Te dichtbij komen.
Een armlengte afstand is de natuurlijke afstand die mensen onderling van elkaar aanhouden. Je bent dan goed in contact met elkaar, maar staat niet te dichtbij of ongemakkelijk ver weg. Binnen die armlengte afstand is je eigen, veilig zone, je eigen 'space' wordt dat wel genoemd.

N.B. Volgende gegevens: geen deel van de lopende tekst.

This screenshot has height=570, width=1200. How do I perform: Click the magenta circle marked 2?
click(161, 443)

Dat meet je niet de hele dag door je arm uit te strekken, maar je merkt het wel als mensen deze afstand niet toepassen. Er zijn mensen die snel tè dichtbij je staan. Dat kan best vervelend zijn. Ook bij ongevraagd helpen of ongevraagd dingen van je pakken, is die natuurlijke afstand doorbroken. Uit reflex-oogpunt zou je vermoeden dat degene die zo dichtbij komt, een niet goed geïntegreerde hands-supporting reflex zou hebben.

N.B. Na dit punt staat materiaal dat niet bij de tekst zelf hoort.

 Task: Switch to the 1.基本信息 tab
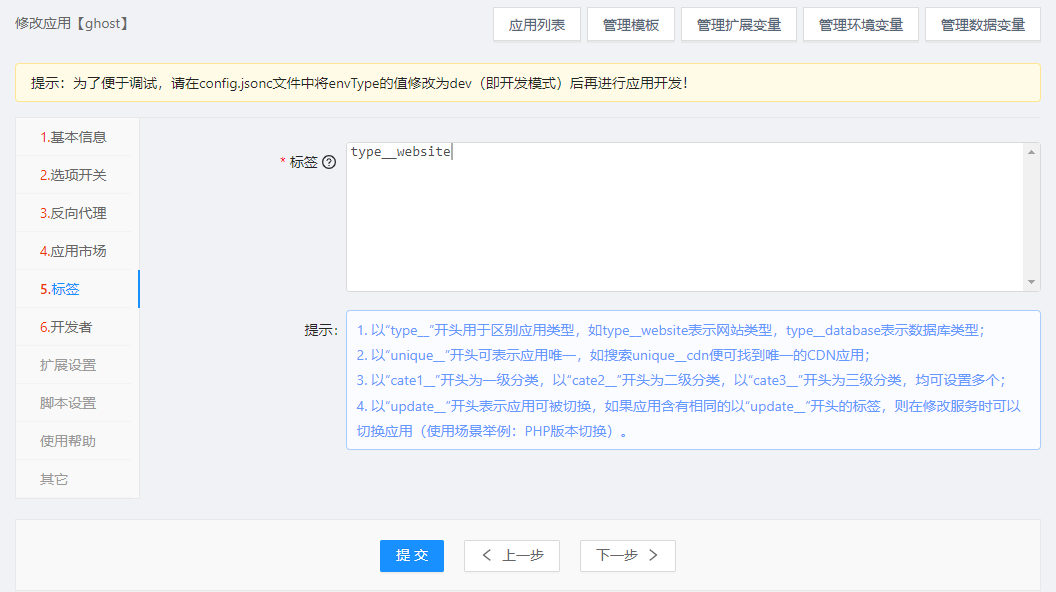point(73,137)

Teveel binnen laten komen.
Een ander effect van een niet goed geïntegreerde hands-supporting reflex is het teveel binnen laten komen of teveel over je heen laten lopen.
Voorbeeld: Je wordt gestrikt voor een klus die je eigenlijk niet wil doen, maar als je nog eens goed kijkt heb je zelf ook niet duidelijk gezegd dat je het niet wilde doen. Ander voorbeeld: Je hebt een vriend of vriendin met een probleem en je bent er zelf zo beroerd van dat het je de hele dag bezig houdt. Ongemerkt is het eigenlijk jouw probleem geworden.
Geen 'nee' kunnen zeggen, geen tegengas durven geven, niet op tijd kunnen stoppen of de ander niet op tijd kunnen stoppen, het heeft hier vaak mee te maken.
Pesten, gepest worden. Over je heen laten lopen, over anderen heen lopen. Te veel vertellen over jezelf en te open zijn over je eigen gevoelens of veel te veel emoties van anderen op je nemen. Daar kun je aan denken bij een niet lekker werkende grens. Of je daar nou deze reflex bij bedenkt of op een andere manier naar grenzen kijkt, het idee is hetzelfde.